Ahí, en la calle San Ramón, recibe clientes
nuevos o a los fijos, como el caso de un ecuatoriano
que la busca una vez a la semana. Le paga 30
euros, como todos, y entonces entran a la habitación
de un pequeño hotel que está ahí mismo y dentro
lo único que le pide es que lo escuche. "Me
habla de sus penas, de su esposa, de sus hijos
y solo me busca para eso. Nunca me ha pedido
sexo".
Pero este es un caso muy distinto al resto
de sus clientes, que en 20 minutos deben probar
los placeres sexuales y saciar sus necesidades
en un solo quejido después de agitarse sin darse
ni un solo beso y sin tocar más que los bordes
de la acostumbrada cama para tomar impulso.
"No me pueden besar, tampoco tocar. Siempre
me quedo con la blusa y no me la pueden quitar.
Es solo follar. Con la boca nada y por detrás
tampoco. Si no quieren que busquen a otra. Tampoco
consumo drogas", sentencia Valentina como en
una especie de decálogo. Según dice, en el contacto
inicial siempre se lo aclara a sus clientes
marroquíes, pakistaníes, indios, ecuatorianos
o españoles. Aunque la sombra de la mentira
a su familia la persigue donde esté, y más la
recuerda cuando, de repente, la persona que
la aborda resulta ser un vecino de San Boi quien
tras su cara de sorpresa al descubrirla, prosigue
con su intención y le pregunta cuánto le cobra.
"Les digo que me dejen, que busquen a otra.
Me da mucha vergüenza. Nunca podría estar con
uno de ellos". Pero Valentina sí logra no hacer
el sexo, sino como ella misma lo describe, el
amor, con su compañero marroquí. Al principio
le fue muy difícil marcar la diferencia y entender
que a él sí lo quiere, pero no hasta el punto
de solucionar su ilegalidad y su mundo callejero
con un matrimonio. "El tiene sus papeles en
orden y yo podría tenerlos si me caso y trabajo
en algo que no me avergüence. Pero yo no sé
si quiero estar toda la vida con él y no quiero
conseguir los papeles de esa forma", dice. A
veces parece que vive atrapada en su propia
realidad de la que se ha acostumbrado más que
de la ilusión de verse trabajando en la tienda.
Algunos vecinos del Raval también la buscan
para un rato de placer, pero no se va con cualquiera.
Y es que Valentina conoce muy bien el barrio
y lo describe con sencillez: "esta zona era
más peligrosa hace un año, ahora hay más policías,
pero roban a la gente y hay mucha droga. Ya
no hay tantos pleitos con sangre como antes.
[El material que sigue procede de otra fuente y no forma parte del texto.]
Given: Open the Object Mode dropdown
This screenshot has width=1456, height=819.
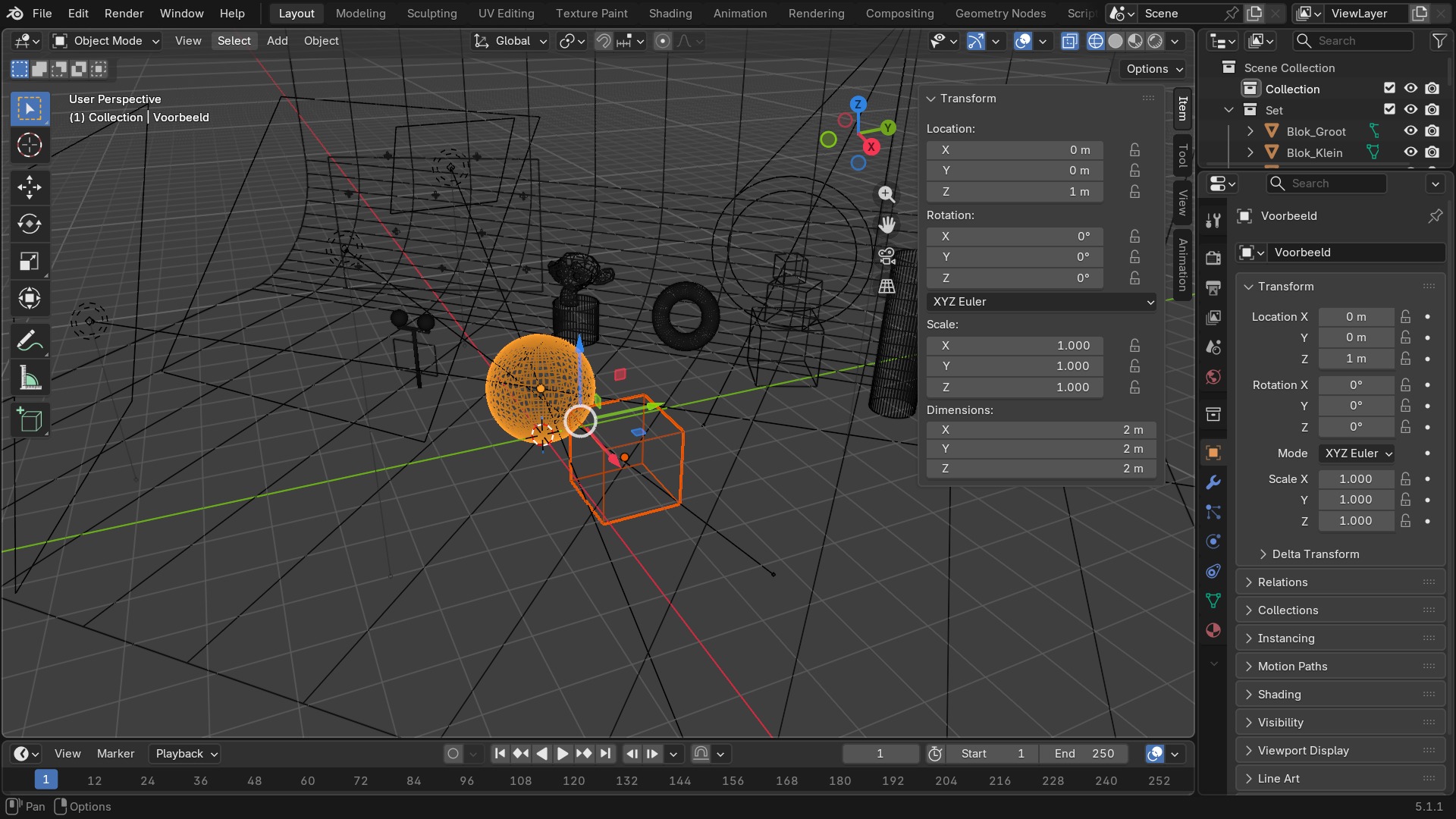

Ahora es más tranquilo". Pero hoy, al igual
que antes, ella y las otras prostitutas están
expuestas a que la policía llegue a por ellas
y las lleve a una celda hasta 72 horas por estar
ilegales. Valentina ha tenido suerte y solo
ha estado presa en dos ocasiones. Una durante
dos días y otra vez estuvo cuatro. En la segunda
ocasión estaba embarazada de dos meses, terminó
custodiada en el Hospital del Mar por un repentino
aborto. Ella lo achaca al frío de la celda y
a la impresión de verse en manos de la policía.
Desde entonces las autoridades la han dejado
trabajar tranquila hasta avanzadas horas de
la madrugada cuando ella misma decide irse a
su casa a dormir. Allí no se levanta hasta la
1 o 2 de la tarde. "No pienso seguir mucho con
esto. Lloro mucho por mí, por mi hija,
por mis padres… pero prefiero hacer esto que
robarle a la gente para poder vivir". Dos días
después, Valentina acude de nuevo al locutorio
para preguntarle a su hija sobre sus avances
en los estudios, en el inglés, y a prometerle,
una vez más, que pronto volverá a casa con la
muñeca que tanto le ha pedido que le lleve.